What are you be most excited about, moving forward, from your company perspective and what are you looking most forward to accomplishing in the next couple of years?
We find satisfaction in serving our clients and being a part of what makes them better. We really take a lot of pride in working with executives to lay out the vision and execute the vision on their behalf, whether they’re public safety executives, managers or elected officials.
Over the next few years we look forward to working on Long Term Evolution (LTE) and the creation of a Public Safety Broadband Network, which will create a national technology platform for sharing information. We'll anticipate helping our clients with the challenge of finding the funding to make it work in a real-time, real-world environment.
I was blessed to be in public service for the first 20 years of my career.

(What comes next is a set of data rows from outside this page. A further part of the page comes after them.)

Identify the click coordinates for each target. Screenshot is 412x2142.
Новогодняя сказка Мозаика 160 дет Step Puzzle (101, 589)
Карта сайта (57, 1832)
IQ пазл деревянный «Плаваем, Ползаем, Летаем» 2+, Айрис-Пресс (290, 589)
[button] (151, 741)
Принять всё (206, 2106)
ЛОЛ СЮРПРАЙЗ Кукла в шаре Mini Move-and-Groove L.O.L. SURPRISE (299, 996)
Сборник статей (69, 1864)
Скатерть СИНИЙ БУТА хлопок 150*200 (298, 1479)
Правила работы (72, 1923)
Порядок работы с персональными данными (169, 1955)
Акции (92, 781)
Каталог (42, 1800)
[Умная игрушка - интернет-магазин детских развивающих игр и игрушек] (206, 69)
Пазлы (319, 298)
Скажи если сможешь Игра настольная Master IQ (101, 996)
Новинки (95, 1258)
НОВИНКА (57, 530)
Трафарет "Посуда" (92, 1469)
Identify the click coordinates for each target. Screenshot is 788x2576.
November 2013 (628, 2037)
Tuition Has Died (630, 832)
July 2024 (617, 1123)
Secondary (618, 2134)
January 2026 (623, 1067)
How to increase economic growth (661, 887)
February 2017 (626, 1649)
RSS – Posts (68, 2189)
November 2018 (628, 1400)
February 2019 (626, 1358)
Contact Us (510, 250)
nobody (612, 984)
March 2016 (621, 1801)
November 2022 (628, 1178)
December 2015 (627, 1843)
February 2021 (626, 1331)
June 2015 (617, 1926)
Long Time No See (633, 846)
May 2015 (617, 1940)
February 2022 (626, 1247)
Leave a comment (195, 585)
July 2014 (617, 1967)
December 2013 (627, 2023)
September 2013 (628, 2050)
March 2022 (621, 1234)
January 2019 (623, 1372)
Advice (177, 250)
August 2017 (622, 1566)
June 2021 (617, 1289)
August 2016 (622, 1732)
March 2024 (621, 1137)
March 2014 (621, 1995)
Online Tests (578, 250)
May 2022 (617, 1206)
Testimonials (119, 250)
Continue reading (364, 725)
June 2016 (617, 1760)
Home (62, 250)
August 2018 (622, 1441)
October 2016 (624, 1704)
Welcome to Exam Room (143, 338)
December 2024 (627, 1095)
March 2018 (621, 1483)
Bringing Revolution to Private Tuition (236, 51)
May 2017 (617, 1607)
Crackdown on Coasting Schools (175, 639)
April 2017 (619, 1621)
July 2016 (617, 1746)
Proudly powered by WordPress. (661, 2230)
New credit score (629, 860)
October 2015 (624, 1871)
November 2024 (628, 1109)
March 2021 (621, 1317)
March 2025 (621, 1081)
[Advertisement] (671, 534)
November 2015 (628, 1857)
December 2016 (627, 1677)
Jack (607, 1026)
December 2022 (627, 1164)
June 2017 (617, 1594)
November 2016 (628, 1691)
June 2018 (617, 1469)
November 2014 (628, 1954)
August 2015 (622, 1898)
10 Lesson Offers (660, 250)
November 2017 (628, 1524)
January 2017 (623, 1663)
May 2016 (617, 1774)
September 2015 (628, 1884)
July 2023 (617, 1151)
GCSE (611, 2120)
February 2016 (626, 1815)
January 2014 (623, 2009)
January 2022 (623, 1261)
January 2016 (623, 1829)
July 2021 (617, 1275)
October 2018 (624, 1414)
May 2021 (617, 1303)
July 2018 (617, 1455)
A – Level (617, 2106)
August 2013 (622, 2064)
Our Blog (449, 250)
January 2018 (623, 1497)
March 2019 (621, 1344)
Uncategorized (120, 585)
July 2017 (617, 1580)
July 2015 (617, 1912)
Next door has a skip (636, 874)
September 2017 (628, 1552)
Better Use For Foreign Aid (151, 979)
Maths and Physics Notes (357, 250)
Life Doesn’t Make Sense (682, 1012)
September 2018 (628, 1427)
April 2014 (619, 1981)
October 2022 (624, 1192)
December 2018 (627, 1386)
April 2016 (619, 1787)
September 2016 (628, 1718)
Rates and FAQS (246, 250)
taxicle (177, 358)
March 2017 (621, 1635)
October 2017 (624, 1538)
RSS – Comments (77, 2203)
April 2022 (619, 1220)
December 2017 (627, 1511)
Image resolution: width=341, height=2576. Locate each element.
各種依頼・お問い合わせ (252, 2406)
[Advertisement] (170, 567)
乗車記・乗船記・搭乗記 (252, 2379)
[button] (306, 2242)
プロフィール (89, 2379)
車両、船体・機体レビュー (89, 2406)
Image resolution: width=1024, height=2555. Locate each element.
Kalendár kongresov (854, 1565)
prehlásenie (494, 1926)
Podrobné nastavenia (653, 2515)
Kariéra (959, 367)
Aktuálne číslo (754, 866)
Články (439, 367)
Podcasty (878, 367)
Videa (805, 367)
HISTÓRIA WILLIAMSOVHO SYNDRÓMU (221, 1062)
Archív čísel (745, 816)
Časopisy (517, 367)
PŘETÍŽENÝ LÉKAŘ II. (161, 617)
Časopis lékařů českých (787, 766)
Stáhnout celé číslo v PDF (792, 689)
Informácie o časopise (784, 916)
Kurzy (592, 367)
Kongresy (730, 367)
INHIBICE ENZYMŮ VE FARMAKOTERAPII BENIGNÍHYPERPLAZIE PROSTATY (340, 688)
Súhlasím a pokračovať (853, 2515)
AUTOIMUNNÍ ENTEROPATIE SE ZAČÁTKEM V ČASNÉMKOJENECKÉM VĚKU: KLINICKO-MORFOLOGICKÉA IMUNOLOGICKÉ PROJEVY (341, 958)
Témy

Those working in public safety are busy everyday responding to local and regional emergencies, so when a change in technology, policy, and capabilities comes along, it has a big impact on their mission. They will likely need help adapting to the changes in the telecommunications capabilities that are on the horizon.
These changes will require them to respond to and be able to receive the data that comes from different devices, like SmartPhones, video cameras, etc. Ultimately these are just additional tools in their tool box to improve emergency response and public safety, and we want to help make sure those and support them in that response security community. It’s just making sure that those tools are coordinated and deployed consistently in a uniform manner so that everyone is moving in the same direction nationally. We look forward to being a part of the journey.